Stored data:
-=-=-
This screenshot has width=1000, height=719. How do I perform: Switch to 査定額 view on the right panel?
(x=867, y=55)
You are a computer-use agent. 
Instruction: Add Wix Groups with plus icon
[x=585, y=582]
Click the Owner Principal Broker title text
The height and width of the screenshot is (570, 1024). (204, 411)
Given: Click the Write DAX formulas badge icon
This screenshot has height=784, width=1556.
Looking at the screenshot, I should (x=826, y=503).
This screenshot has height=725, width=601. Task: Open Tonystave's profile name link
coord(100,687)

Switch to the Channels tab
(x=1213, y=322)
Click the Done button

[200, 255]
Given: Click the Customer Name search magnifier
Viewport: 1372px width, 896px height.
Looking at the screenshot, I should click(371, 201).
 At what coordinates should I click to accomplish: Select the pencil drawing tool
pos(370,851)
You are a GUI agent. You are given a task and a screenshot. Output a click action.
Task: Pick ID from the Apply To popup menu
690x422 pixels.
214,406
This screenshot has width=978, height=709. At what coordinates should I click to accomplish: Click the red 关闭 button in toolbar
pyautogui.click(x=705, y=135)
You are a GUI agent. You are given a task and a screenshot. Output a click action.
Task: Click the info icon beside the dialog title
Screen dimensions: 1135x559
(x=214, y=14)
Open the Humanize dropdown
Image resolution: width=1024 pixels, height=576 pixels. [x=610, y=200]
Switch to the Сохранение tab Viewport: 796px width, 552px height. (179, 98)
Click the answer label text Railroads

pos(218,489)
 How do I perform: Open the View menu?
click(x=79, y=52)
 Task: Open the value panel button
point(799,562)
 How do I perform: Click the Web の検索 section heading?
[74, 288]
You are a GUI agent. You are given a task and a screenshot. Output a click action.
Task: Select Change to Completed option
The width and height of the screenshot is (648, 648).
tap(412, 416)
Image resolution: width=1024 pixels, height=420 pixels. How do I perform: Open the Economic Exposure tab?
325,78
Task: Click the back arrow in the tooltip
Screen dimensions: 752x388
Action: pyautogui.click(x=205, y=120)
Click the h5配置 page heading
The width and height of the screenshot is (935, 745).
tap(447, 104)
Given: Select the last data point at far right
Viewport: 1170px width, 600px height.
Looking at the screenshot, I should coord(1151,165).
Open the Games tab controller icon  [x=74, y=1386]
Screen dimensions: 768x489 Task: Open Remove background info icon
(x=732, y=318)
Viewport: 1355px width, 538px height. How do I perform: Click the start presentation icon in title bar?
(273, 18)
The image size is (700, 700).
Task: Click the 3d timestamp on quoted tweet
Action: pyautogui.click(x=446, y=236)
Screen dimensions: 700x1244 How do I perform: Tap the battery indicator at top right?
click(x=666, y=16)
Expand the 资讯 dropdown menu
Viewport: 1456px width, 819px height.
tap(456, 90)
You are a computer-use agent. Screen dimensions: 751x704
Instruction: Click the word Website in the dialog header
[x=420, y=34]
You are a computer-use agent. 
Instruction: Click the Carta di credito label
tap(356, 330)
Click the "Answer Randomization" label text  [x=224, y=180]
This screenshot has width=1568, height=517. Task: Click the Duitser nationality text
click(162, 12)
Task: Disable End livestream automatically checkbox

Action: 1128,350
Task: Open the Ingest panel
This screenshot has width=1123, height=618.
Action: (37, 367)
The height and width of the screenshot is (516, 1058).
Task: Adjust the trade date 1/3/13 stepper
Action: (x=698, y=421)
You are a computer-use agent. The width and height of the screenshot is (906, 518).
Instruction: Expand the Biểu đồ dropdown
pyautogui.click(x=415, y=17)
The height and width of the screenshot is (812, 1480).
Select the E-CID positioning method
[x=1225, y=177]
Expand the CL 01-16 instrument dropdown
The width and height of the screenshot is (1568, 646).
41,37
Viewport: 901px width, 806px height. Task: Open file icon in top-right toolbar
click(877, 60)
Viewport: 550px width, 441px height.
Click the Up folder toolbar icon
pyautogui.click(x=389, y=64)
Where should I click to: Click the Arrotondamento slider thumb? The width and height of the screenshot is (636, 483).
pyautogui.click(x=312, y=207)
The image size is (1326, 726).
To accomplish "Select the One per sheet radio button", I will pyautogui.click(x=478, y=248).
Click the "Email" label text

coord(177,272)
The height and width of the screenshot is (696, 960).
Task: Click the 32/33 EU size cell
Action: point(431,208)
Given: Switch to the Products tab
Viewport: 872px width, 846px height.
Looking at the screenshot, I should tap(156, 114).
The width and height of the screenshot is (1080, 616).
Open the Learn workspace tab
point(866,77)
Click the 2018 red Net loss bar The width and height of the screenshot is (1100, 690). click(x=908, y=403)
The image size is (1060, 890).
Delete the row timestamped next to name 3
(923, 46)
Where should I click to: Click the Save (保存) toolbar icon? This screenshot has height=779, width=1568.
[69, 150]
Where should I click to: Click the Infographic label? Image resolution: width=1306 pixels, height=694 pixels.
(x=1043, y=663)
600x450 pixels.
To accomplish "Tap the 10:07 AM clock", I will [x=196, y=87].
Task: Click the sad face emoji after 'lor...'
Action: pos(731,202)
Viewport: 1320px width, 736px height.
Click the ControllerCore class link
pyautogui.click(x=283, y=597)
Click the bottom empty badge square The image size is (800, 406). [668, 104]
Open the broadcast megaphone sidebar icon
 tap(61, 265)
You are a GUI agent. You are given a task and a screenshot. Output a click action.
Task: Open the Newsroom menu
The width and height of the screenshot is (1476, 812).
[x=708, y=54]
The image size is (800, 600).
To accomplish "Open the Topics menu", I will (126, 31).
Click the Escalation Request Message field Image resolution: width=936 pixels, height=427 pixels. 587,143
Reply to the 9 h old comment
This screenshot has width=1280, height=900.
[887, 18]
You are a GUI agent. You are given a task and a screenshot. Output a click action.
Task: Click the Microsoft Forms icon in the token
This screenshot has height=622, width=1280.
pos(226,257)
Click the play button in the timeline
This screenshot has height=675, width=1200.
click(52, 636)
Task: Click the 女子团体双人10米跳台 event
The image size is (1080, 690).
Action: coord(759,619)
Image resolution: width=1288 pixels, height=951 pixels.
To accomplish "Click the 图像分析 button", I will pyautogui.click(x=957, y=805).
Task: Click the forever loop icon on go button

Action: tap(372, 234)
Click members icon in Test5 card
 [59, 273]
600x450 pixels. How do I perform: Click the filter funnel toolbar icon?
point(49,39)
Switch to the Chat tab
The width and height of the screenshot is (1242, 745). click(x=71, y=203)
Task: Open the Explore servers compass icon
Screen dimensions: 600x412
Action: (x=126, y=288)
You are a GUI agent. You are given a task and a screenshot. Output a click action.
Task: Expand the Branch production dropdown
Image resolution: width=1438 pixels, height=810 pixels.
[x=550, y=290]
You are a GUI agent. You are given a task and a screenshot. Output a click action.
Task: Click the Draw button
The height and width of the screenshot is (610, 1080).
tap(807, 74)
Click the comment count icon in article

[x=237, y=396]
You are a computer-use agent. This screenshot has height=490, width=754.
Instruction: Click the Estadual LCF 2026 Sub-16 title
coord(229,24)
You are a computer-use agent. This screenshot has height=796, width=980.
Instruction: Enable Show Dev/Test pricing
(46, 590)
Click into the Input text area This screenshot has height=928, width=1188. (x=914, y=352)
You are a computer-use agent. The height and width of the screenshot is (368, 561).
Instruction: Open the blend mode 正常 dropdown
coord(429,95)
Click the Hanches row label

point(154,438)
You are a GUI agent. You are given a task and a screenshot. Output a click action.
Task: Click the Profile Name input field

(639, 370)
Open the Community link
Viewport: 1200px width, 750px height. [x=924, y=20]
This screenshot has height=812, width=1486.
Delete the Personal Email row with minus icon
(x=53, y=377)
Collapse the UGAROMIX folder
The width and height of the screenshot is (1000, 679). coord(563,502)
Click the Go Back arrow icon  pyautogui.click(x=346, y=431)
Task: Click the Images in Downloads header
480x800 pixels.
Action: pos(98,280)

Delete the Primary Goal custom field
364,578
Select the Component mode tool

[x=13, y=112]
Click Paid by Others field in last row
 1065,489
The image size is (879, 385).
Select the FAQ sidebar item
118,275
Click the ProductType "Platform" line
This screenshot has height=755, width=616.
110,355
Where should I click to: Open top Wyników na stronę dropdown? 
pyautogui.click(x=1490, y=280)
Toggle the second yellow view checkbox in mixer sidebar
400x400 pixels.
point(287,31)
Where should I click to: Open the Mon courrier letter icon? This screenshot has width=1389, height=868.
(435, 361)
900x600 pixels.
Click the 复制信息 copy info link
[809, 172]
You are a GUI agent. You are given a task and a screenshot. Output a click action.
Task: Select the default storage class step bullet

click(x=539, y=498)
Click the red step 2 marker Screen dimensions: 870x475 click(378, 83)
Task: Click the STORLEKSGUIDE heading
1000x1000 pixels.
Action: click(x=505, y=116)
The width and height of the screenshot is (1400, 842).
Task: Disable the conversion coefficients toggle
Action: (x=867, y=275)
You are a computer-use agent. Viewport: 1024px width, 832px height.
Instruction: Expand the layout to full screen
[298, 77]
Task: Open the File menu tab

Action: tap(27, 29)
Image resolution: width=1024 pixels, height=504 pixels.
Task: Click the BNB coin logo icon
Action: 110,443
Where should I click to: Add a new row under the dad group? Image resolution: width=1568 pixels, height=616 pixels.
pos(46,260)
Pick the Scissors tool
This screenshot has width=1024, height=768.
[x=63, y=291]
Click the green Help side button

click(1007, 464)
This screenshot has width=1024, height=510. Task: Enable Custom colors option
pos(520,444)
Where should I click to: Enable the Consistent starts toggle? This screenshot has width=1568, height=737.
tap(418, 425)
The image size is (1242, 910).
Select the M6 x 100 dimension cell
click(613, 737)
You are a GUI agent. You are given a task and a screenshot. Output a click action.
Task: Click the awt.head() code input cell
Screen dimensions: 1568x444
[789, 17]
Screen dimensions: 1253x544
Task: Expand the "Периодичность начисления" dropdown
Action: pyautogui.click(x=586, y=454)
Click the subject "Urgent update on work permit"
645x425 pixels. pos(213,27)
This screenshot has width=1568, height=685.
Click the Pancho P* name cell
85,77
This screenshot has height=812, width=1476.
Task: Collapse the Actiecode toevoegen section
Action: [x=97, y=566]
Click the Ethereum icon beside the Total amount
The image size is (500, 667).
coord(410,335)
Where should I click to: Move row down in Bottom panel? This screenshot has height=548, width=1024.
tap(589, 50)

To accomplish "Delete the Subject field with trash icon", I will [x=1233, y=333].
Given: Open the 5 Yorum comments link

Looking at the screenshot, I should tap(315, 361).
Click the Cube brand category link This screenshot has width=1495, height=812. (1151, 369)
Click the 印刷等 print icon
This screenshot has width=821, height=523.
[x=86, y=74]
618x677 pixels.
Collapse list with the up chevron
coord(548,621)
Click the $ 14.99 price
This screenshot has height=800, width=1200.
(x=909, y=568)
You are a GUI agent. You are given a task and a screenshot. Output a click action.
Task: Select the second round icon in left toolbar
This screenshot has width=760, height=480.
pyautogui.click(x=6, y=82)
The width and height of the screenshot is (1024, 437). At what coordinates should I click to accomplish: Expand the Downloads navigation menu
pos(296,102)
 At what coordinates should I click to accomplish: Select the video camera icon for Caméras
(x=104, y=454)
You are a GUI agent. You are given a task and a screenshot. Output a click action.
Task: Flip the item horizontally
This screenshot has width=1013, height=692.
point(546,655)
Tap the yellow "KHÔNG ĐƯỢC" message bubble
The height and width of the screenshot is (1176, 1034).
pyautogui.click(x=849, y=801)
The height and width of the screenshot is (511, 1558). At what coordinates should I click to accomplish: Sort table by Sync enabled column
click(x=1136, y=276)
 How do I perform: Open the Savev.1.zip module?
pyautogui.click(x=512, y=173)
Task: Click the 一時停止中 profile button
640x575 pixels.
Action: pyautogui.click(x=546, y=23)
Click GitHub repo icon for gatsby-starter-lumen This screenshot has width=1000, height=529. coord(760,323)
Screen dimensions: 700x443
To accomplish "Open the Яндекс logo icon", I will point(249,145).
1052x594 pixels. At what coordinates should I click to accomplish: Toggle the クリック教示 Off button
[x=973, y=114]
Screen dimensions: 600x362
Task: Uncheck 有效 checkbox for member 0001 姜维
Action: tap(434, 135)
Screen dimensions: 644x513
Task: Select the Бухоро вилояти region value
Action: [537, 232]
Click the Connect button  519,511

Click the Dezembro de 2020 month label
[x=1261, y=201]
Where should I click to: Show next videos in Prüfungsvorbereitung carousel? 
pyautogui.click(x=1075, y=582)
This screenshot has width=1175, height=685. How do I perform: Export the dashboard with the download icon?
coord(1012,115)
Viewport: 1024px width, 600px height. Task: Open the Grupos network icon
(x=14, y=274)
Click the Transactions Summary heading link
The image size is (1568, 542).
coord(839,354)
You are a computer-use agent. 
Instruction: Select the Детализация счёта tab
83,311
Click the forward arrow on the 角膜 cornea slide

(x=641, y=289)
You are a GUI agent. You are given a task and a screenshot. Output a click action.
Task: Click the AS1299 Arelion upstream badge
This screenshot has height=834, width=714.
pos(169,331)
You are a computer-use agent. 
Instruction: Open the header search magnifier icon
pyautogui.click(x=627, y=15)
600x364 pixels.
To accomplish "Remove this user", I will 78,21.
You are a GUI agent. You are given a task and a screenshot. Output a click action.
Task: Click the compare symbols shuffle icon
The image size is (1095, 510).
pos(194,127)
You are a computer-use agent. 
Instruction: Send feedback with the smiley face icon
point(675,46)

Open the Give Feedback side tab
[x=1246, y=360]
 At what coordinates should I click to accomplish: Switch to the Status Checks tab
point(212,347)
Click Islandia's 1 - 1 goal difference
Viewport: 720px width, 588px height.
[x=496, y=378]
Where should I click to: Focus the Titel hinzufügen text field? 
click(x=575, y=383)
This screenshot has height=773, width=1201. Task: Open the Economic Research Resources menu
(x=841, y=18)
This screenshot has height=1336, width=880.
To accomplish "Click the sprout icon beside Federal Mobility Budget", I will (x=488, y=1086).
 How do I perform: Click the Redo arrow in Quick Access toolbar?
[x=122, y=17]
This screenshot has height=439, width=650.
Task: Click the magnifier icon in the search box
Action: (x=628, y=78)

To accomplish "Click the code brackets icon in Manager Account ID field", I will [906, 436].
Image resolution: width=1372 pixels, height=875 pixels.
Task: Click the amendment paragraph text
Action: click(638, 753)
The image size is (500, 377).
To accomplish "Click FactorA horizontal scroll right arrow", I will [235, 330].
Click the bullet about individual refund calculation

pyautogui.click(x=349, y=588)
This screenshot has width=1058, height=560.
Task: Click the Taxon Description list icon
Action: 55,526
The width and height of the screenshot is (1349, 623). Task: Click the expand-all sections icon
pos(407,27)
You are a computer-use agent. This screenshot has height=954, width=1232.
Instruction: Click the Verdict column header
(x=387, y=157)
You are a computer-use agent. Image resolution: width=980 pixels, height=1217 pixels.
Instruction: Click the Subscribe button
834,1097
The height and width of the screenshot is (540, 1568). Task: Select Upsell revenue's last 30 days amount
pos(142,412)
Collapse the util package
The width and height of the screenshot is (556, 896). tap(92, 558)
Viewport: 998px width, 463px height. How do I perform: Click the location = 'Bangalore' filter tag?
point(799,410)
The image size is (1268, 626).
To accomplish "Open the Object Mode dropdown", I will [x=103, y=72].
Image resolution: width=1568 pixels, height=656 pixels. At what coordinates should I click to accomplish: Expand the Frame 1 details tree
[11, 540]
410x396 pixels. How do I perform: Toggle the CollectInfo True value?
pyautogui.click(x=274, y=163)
-=-=-
▸ **Problem to work on**: The lines that contain the word "yellow" are wanted; copy each of them from the records.

▸ **Response**:
Toggle the second yellow view checkbox in mixer sidebar
Tap the yellow "KHÔNG ĐƯỢC" message bubble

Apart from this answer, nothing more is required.